[TASK TO COMPLETE]:
The records below must be reproduced exactly, excluding any pictures.

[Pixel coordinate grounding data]
BEGIN

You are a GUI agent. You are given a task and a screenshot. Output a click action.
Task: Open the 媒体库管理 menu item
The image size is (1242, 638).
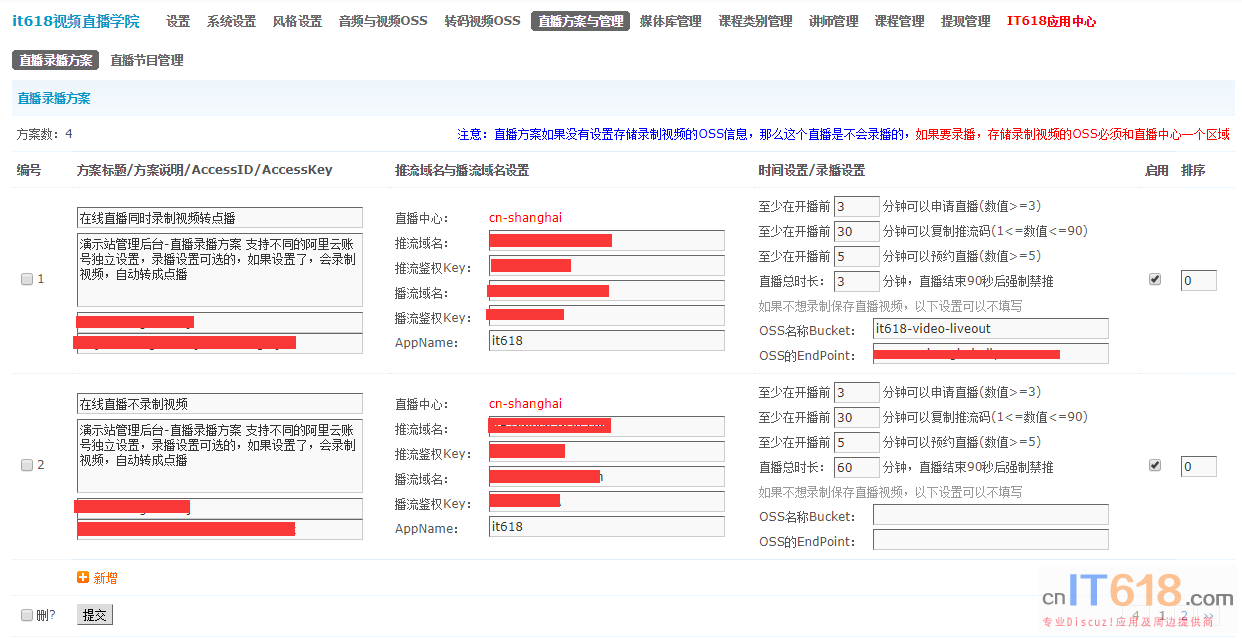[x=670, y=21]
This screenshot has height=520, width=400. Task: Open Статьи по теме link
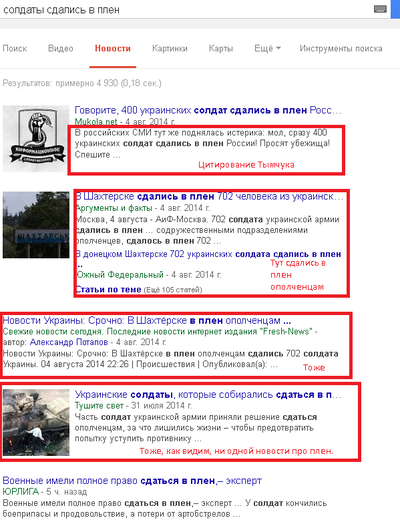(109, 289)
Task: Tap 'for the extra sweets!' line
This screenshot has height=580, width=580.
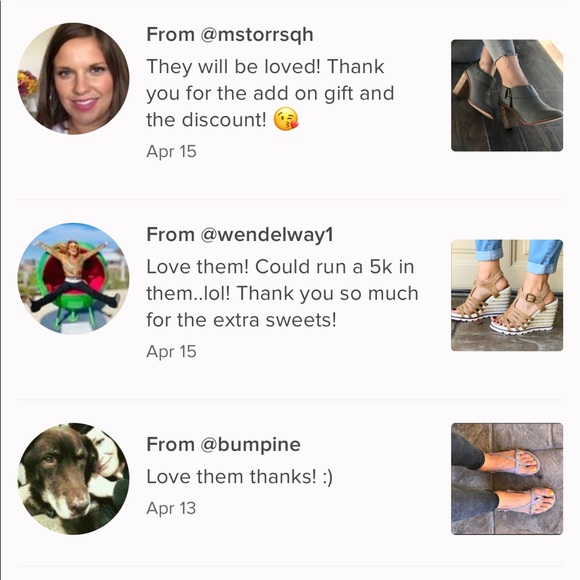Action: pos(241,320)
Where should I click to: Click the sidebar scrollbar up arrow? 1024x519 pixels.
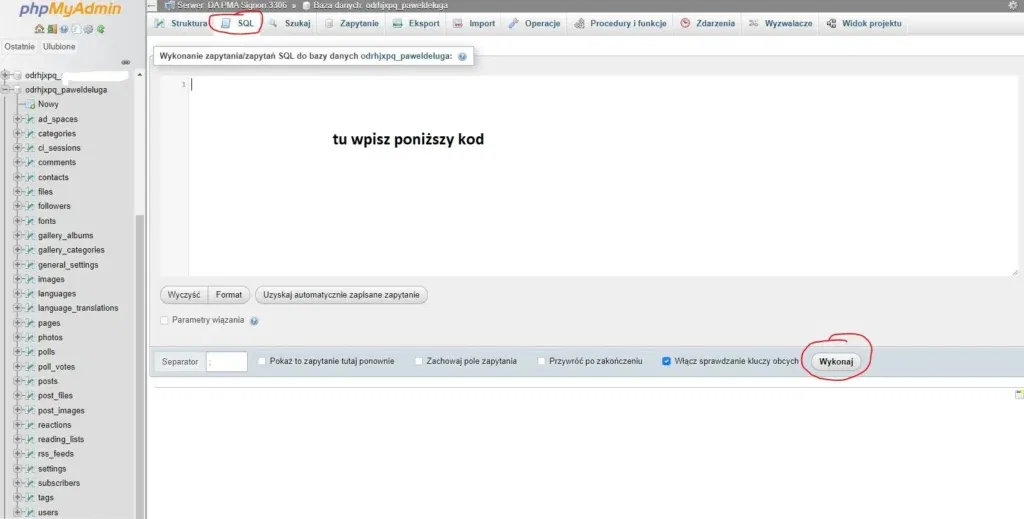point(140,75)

END

[RESULT OF THE TASK]:
You are a GUI agent. You are given a task and a screenshot. Output a click action.
Task: Open the 媒体库管理 menu item
The image size is (1242, 638).
[x=670, y=21]
This screenshot has height=520, width=400. Task: Open Статьи по теме link
(109, 289)
Task: Tap 'for the extra sweets!' line
This screenshot has height=580, width=580.
Action: pos(241,320)
Where should I click to: Click the sidebar scrollbar up arrow? 1024x519 pixels.
point(140,75)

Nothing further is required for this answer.